## TASK TO COMPLETE
Skipping any pictures, repeat exactly and only the lines from the one that holds "Open the Open Sesame game tile" to the last line of the material, both included.

## INFORMATION
================================

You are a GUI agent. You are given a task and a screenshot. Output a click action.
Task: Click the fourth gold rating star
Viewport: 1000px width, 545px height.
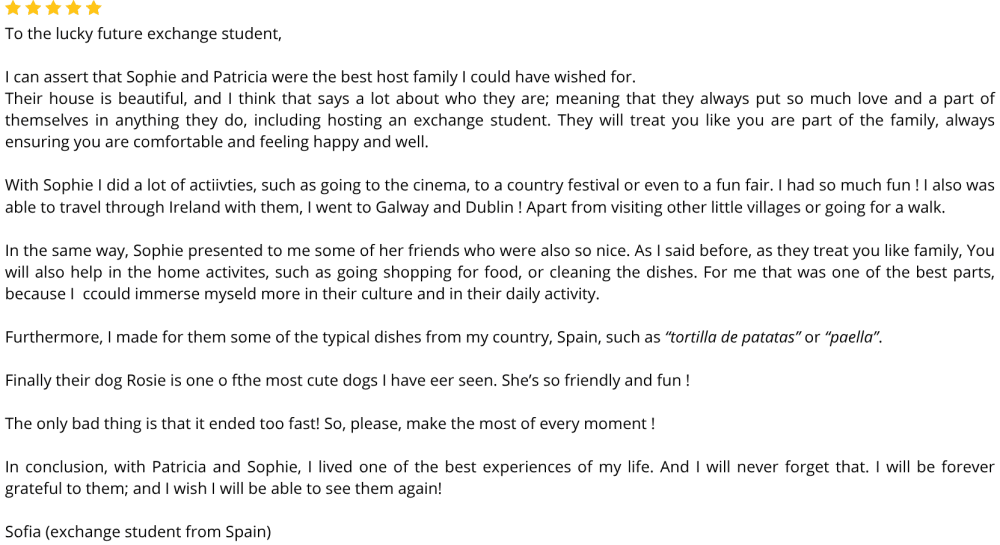coord(73,8)
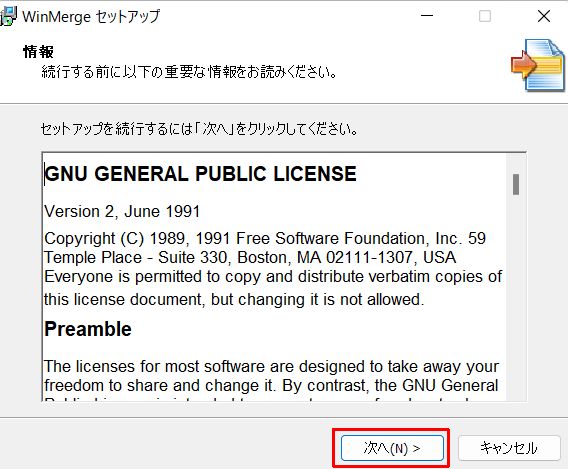Image resolution: width=568 pixels, height=469 pixels.
Task: Proceed with the 次へ(N) > button
Action: click(x=392, y=448)
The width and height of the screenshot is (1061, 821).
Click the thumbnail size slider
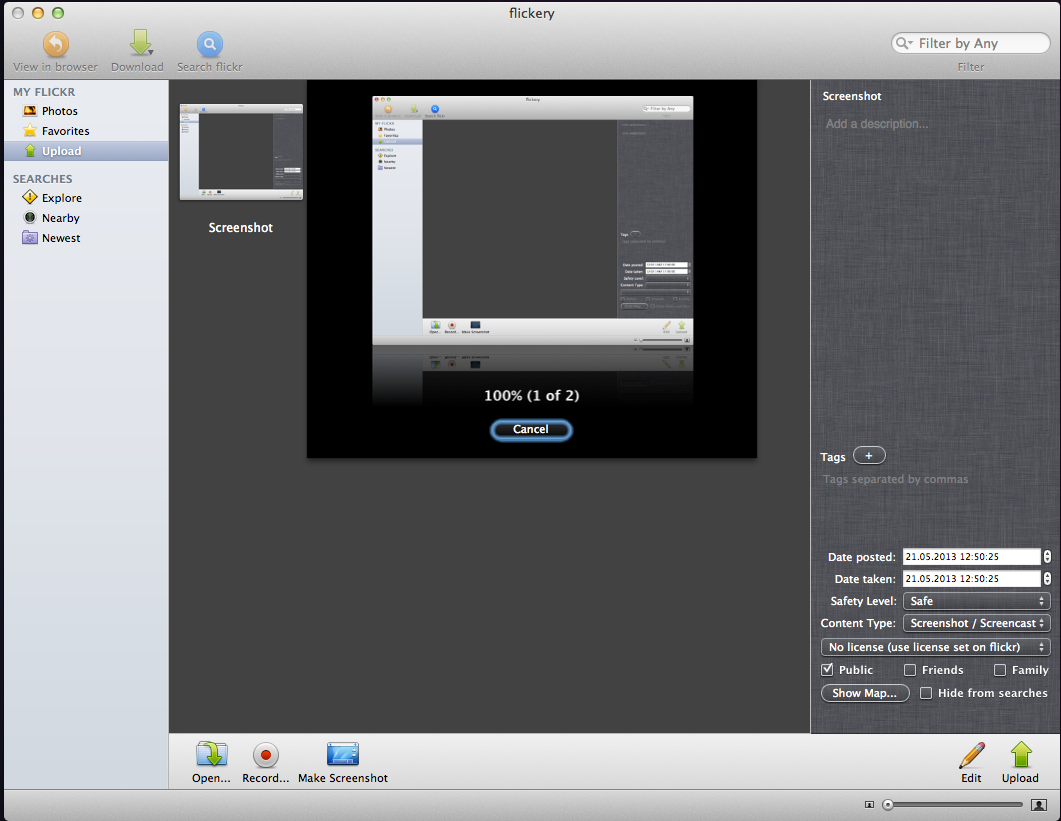point(952,804)
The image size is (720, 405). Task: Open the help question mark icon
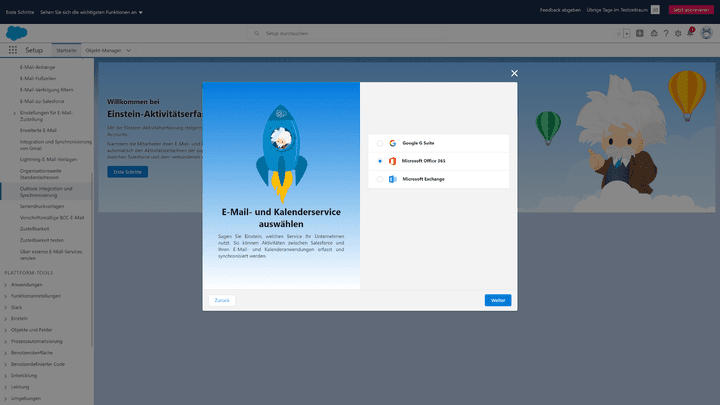tap(666, 33)
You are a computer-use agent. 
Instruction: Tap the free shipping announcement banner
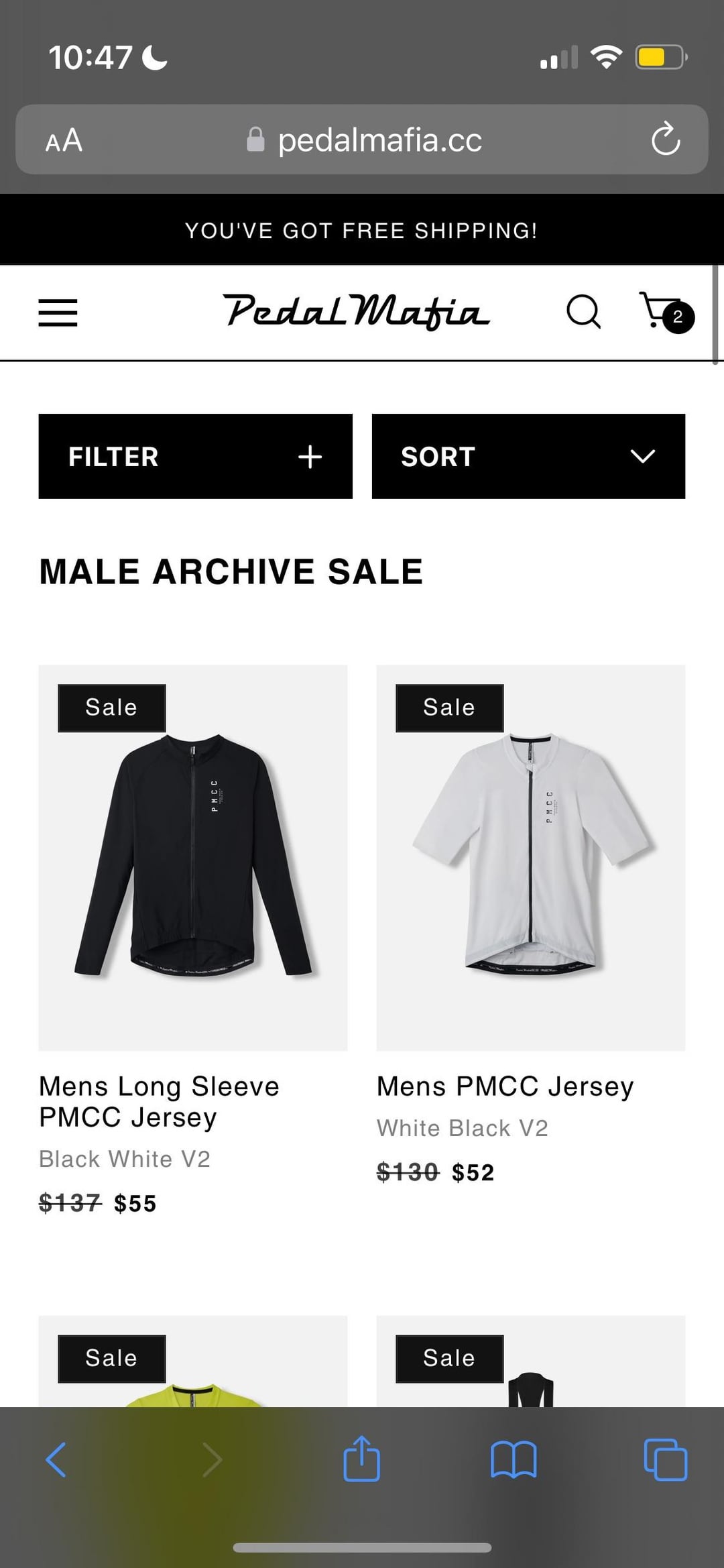tap(362, 230)
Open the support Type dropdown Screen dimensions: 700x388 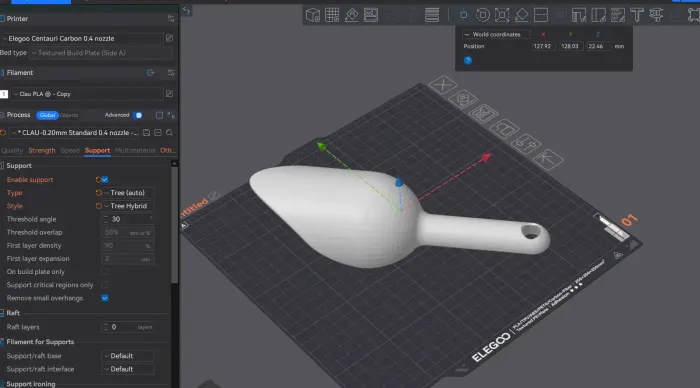coord(128,193)

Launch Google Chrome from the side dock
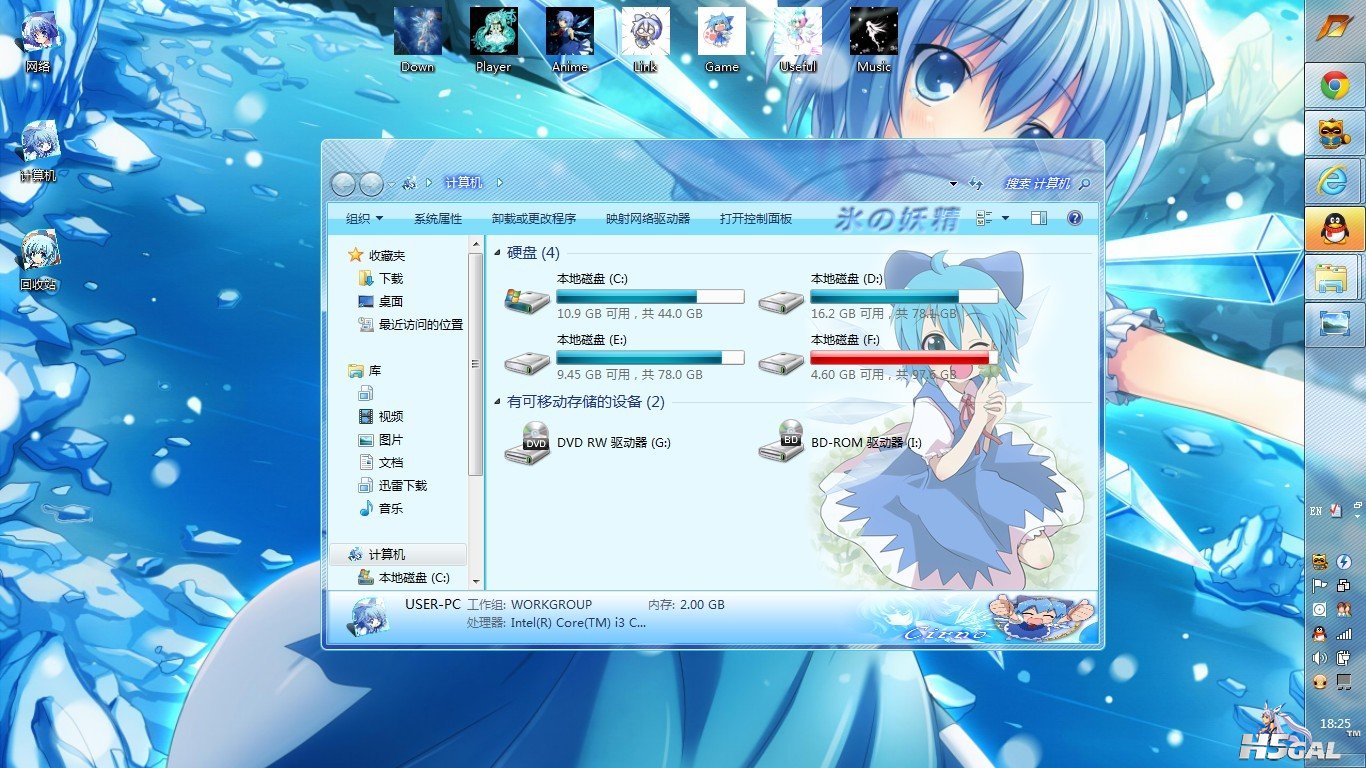(1334, 86)
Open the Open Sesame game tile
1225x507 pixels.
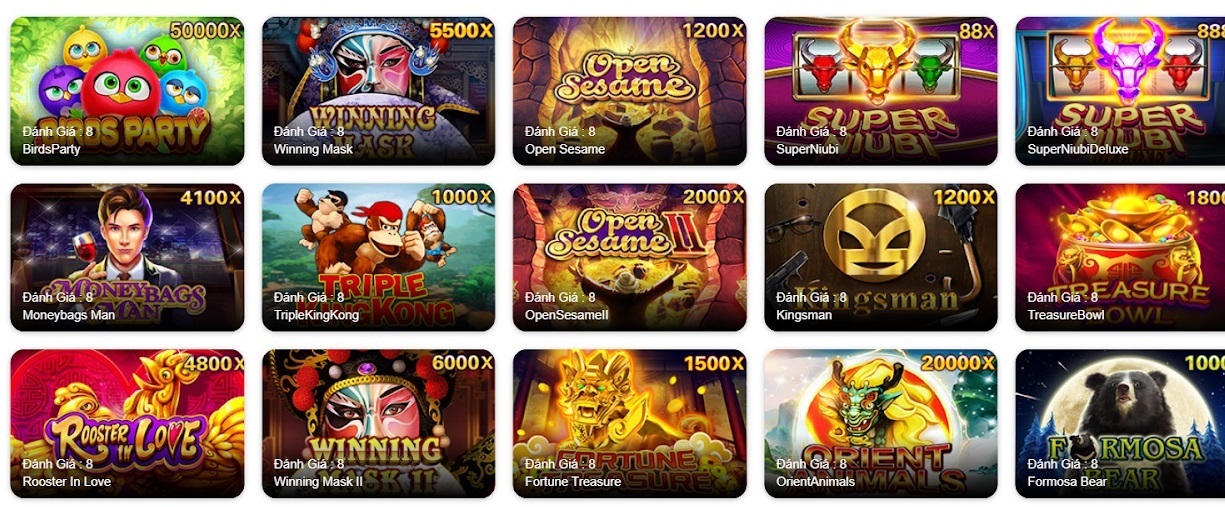(x=629, y=91)
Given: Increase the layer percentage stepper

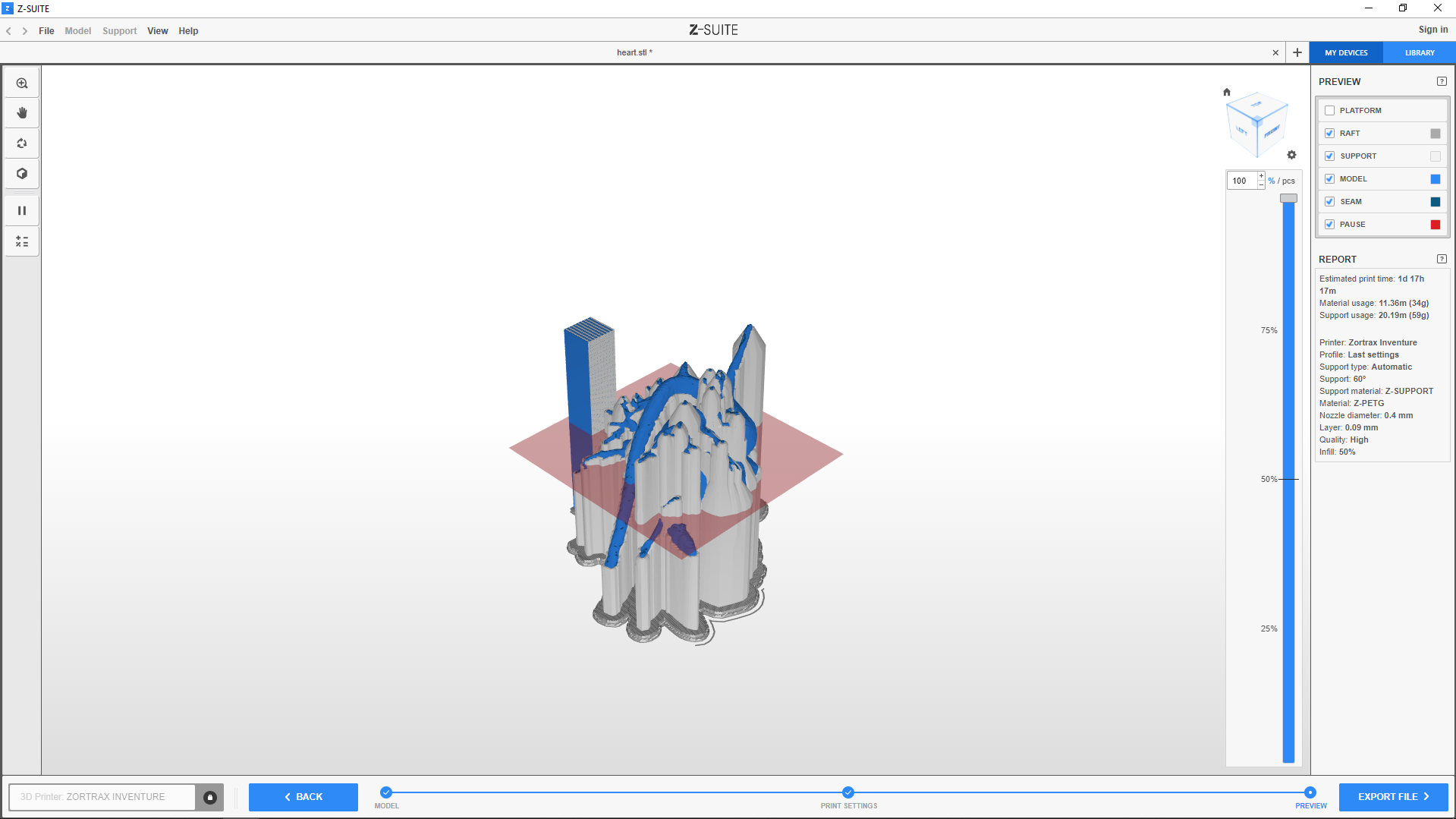Looking at the screenshot, I should tap(1261, 176).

================================

## TASK ANSWER
Open the Open Sesame game tile
1225x507 pixels.
(x=629, y=91)
Given: Increase the layer percentage stepper

Looking at the screenshot, I should tap(1261, 176).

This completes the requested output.